While the budget agreement includes cuts to retirement benefits for current and future military retirees, all current civilian federal employees are protected from an increase in the contribution rate for the Federal Employees Retirement System - the increase would only apply to new federal employees hired after January 1, 2014. The Senators said it was unacceptable to ask our men and women in uniform - including those who are currently serving - to take a disproportionate cut in retirement benefits.

On Wednesday, the Military Coalition - which represents more than 5.5 million current and former service members and their families and survivors - expressed strong opposition to the budget agreement, saying that it "seeks to penalize current and future military members who have served our nation for over twenty years." The Coalition is comprised of more than 30 military and veterans groups, including the Veterans of Foreign Wars, Military Officers Association of America, and the National Guard Association of the United States.

AYOTTE-GRAHAM-WICKER LETTER TO SENATE COLLEAGUES:

Dear Colleagues,

As members of the Senate Armed Services and Budget Committees, we are eager to support a budget deal that provides much-needed fiscal certainty, offers sequestration relief, and restores military readiness. While we appreciate the hard work of Chairman Ryan and Chairman Murray, as it is currently written, we cannot support the Bipartisan Budget Act of 2013 due to the legislation's provision that disproportionately and unfairly targets those who have put their lives on the line to defend our country. Although the legislation is far from perfect and does not address the long-term drivers of our debt, if the 'pay for' is changed, we are prepared to support it to provide budgetary certainty and sequestration relief for our nation's critical defense programs.

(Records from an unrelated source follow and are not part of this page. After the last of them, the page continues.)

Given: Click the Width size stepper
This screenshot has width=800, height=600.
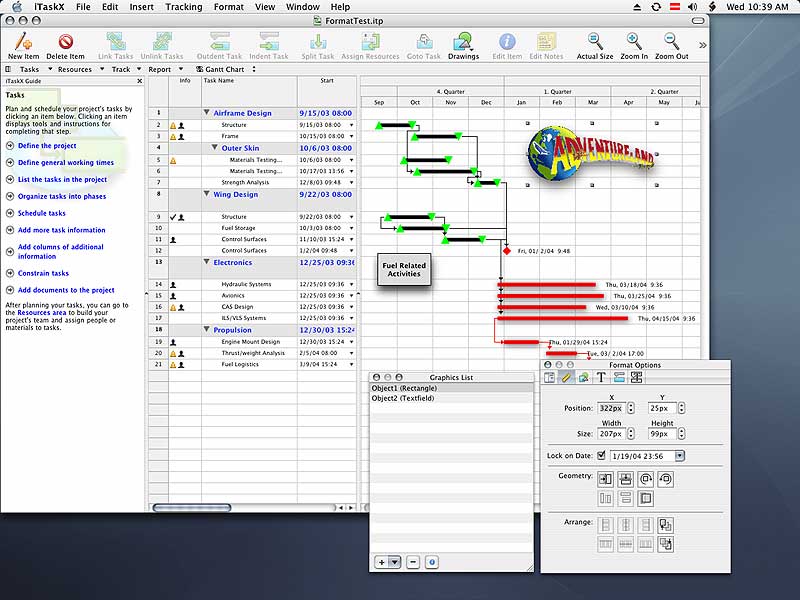Looking at the screenshot, I should pos(631,434).
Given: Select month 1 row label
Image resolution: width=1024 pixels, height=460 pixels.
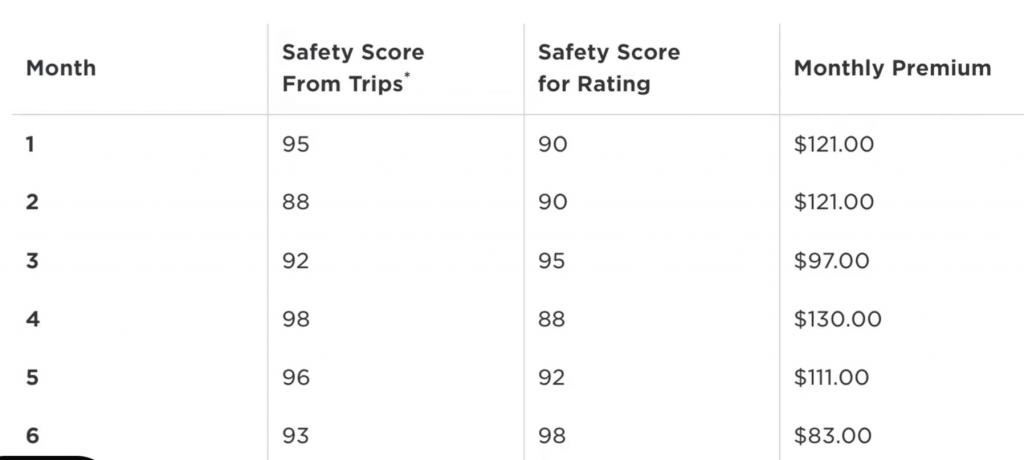Looking at the screenshot, I should click(x=30, y=144).
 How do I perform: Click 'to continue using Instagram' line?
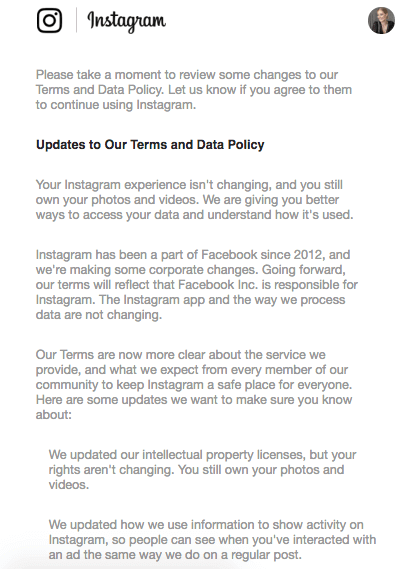116,105
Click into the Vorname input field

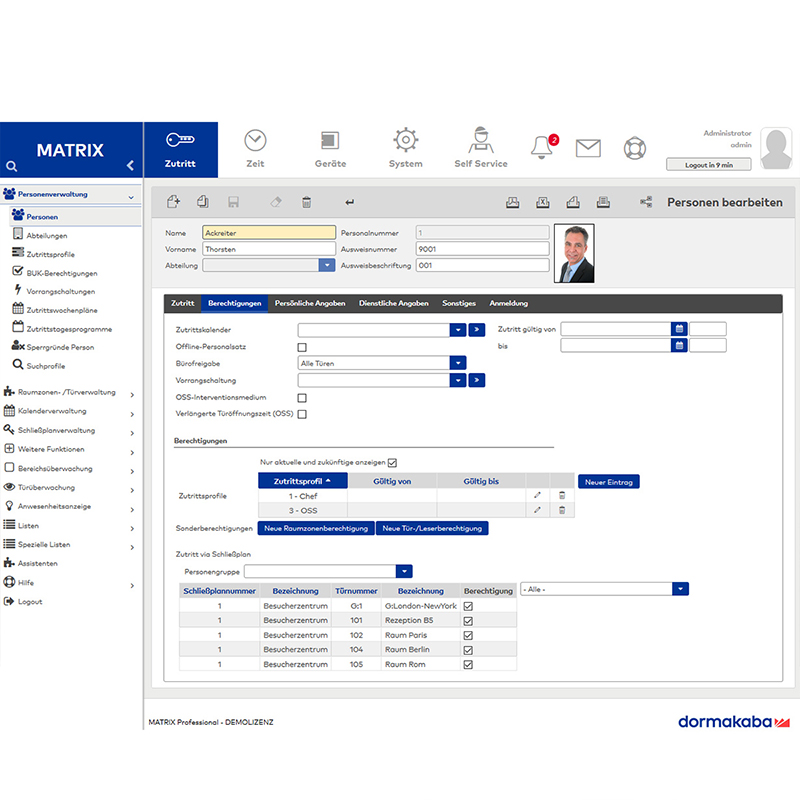269,249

As you know, in order to achieve approximately $6.3 billion in savings, the legislation currently includes a provision that requires a one percent reduction in cost of living benefits for many military retirees under age 62. As a matter of principle, we do not believe it is right to ask our veterans to sacrifice again for our country when we have not had the courage to address the primary long-term drivers of our debt. To cite one example, under this provision, a 42 year old Sergeant First Class retiree-who has served our country for two decades and most likely deployed multiple times to war-would lose approximately $72,000.

Under the proposal, the contribution rate for the Federal Employees Retirement System for new federal employees hired after January 1, 2014, is increased, but all current federal employees are grandfathered and protected from the increase in contributions. Unfortunately, our current and future military retirees were not provided with similar protections that current civilian federal employees are receiving under this act.

If budgets and legislation reflect our nation's priorities, what would it say about us if we pass a bill that turns to our veterans and says "thank you for deploying to war and enduring the hardships of military life-but we are going to need you to sacrifice again and give back $72,000 of the retirement you have earned."

That is unacceptable and we cannot support legislation that sends such a message to our current military retirees and future retirees currently protecting our country and serving in harm's way in Afghanistan and around the world.

We stand ready to work expeditiously with our colleagues in a bipartisan manner to identify an alternative $6.3 billion offset to replace this troubling provision.